My notebook and modules are placed like below.

my_directory
  modules  # This is just a directory, not a module
    my_module_1.py
    my_module_2.py
  my_notebook.ipynb

my_module_1.py is imported in my_module_2.py, and my_module_2.py is imported in my_notebook.ipynb like below.

# in `my_module_2.py`
import my_module_1 as something
# in `my_notebook.ipynb`
import modules.my_module_2 as something
from modules.my_module_2 import my_function

If I run my_module_2.py only, then it works correctly.

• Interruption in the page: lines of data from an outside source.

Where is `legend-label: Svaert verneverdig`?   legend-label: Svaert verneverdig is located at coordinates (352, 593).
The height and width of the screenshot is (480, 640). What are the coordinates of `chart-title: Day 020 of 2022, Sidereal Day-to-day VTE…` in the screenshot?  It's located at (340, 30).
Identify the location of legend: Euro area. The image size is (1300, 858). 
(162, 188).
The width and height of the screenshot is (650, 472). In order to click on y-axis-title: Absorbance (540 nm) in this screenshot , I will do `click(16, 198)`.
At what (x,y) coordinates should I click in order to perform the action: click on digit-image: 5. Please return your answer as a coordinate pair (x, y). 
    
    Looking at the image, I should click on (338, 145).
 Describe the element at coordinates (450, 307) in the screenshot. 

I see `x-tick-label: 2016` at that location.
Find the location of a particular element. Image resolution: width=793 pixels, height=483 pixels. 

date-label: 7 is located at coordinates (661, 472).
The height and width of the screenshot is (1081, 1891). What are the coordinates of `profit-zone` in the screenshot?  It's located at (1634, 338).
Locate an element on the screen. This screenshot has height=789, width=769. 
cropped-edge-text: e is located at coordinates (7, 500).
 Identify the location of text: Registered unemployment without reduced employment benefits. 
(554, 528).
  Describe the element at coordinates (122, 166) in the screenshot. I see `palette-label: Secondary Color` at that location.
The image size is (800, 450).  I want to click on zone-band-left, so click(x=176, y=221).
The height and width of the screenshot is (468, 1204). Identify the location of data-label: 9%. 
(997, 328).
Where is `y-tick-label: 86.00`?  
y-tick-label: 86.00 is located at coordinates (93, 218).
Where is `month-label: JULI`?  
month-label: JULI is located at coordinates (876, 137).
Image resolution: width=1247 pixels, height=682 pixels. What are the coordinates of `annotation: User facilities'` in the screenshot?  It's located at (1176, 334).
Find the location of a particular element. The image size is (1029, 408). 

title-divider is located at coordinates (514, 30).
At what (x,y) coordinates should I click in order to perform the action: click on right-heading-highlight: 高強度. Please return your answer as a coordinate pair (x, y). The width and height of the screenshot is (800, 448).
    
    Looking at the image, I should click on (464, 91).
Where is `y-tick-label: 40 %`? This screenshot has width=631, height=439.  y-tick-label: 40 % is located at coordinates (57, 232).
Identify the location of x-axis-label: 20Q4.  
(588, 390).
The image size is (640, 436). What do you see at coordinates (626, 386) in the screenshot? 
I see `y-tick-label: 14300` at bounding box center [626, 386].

However, if I run the code in my_notebook.ipynb, then ModuleNotFoundError is raised like below.

ModuleNotFoundError                       Traceback (most recent call last)
Input In [1], in <cell line: 1>()
----> 1 import modules.my_module_2 as something

File ~\my_directory\modules\my_module_2.py:1, in <module>
----> 1 import my_module_1 as something

ModuleNotFoundError: No module named 'my_module_1'

The notebook works if I change my_module_2.py like below, but then my_module_2.py doesn't work if I run it only...

# in `my_module_2.py`
import modules.my_module_1.py import something

Is there anything I can do to make both the module and the notebook work without changing the structure of the files?


Solution

  • you want your project top folder my_directory path to be searchable by python. you need the absolute path to that folder to be either

    1. on your PYTHONPATH environment variable
    2. your current working directory when invoking python modules/my_module_1.py
    3. your "project directory" for your IDE (like pycharm and spyder and vscode). they secretly add it to your PYTHONPATH or make it your working directory and call python modules/my_module_1.py when you hit run.
    4. create a minimal setup.py and install the package in editable mode pip install -e . to be added to python's search paths.

    any of those methods will allow you to write

    import modules.my_module_1 as something
    import modules.my_module_2 as something_else
    

    in your notebook and in my_module_1.py and in any other project, and they will all resolve correctly.